▶ YOUR GOAL:
Repeat only the lines below from the one that contains "The image size" through the final line, exactly. Omit pictures.

(INFORMATION SUPPLIED Opens)

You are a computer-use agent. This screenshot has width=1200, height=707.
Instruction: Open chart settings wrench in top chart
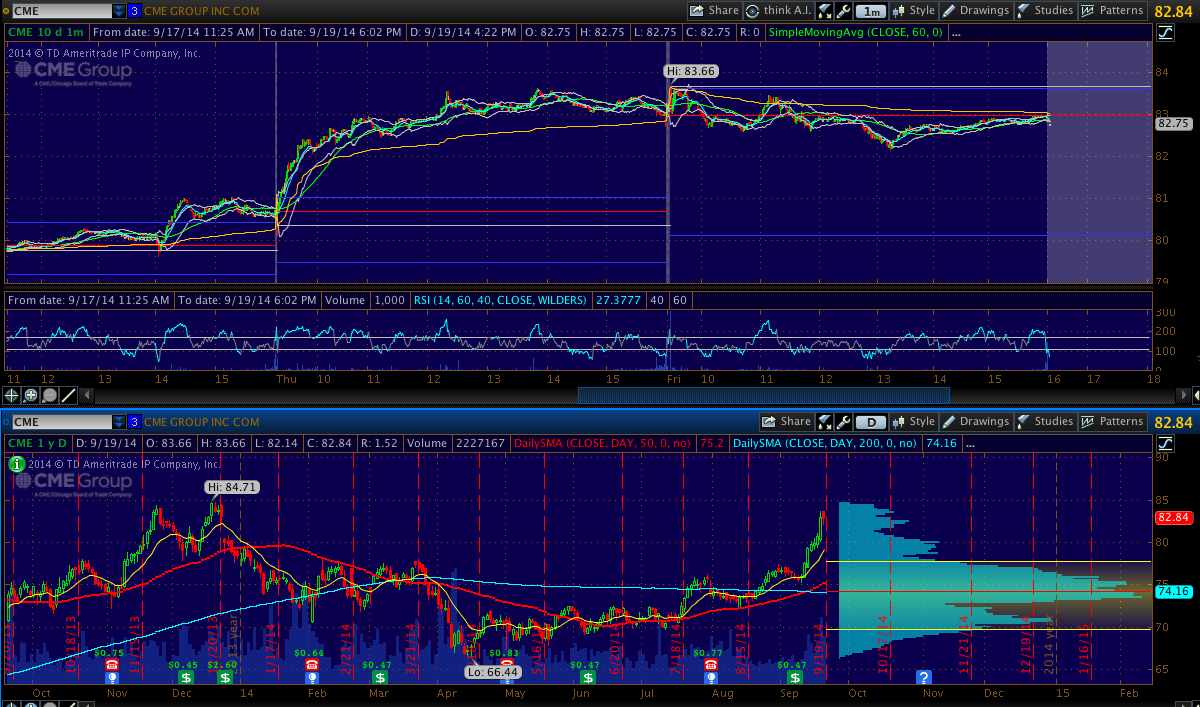tap(844, 11)

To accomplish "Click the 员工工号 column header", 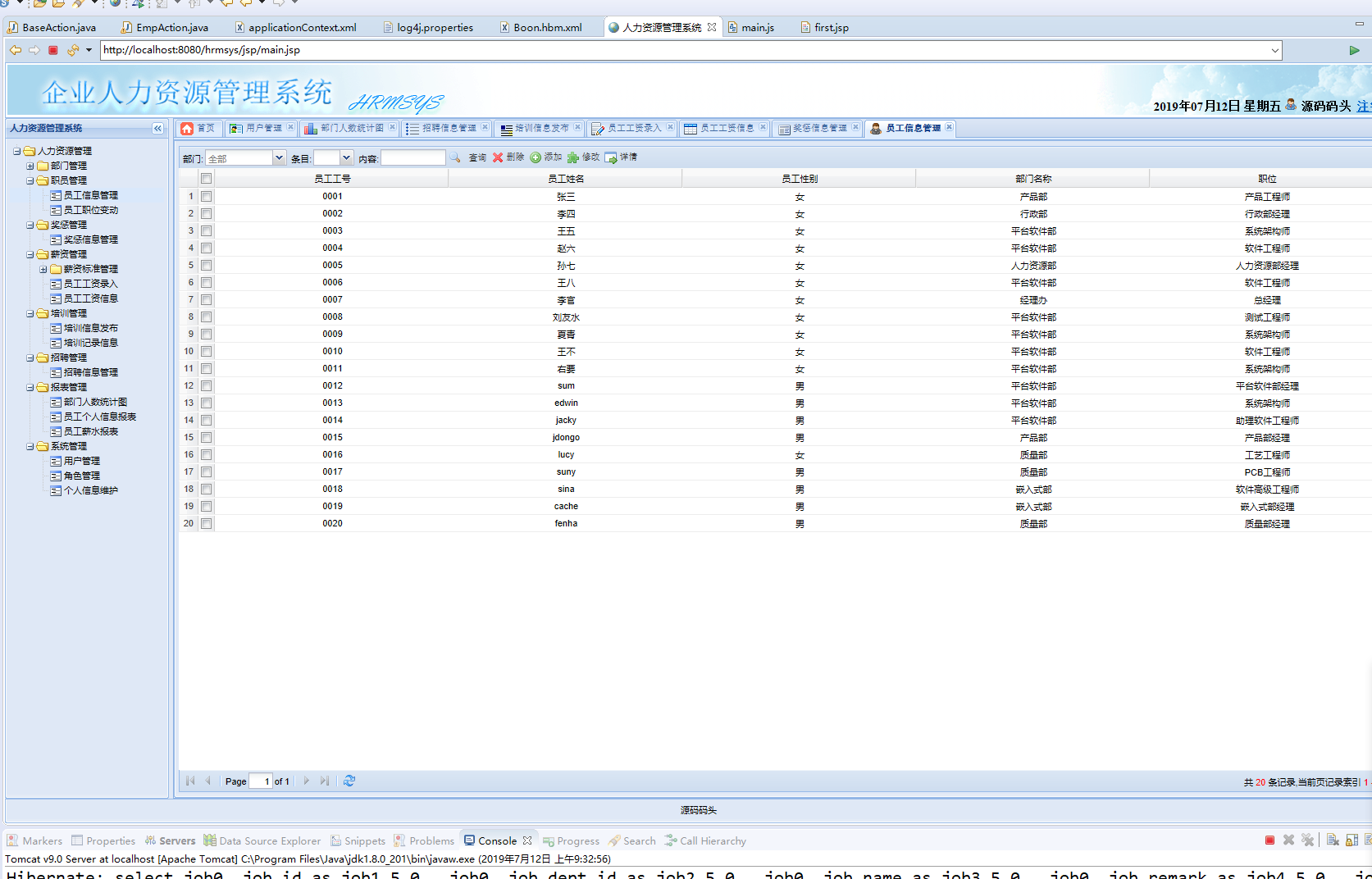I will 332,179.
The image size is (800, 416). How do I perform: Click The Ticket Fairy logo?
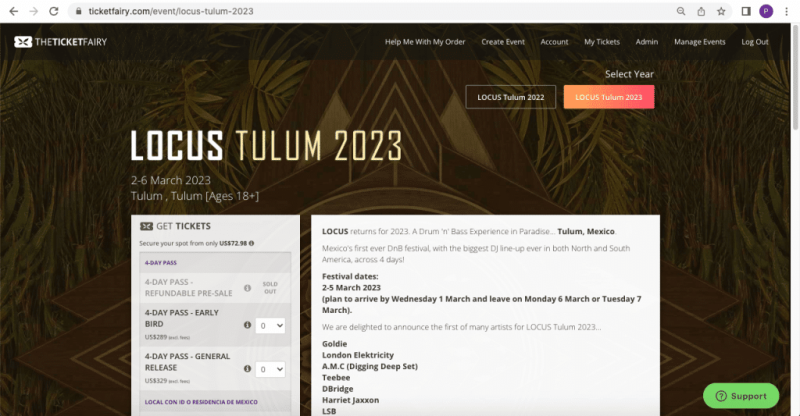pyautogui.click(x=61, y=42)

(INFORMATION SUPPLIED Closes)

▶ FINISHED EXERCISE:
The image size is (800, 416). How do I perform: Click The Ticket Fairy logo?
pyautogui.click(x=61, y=42)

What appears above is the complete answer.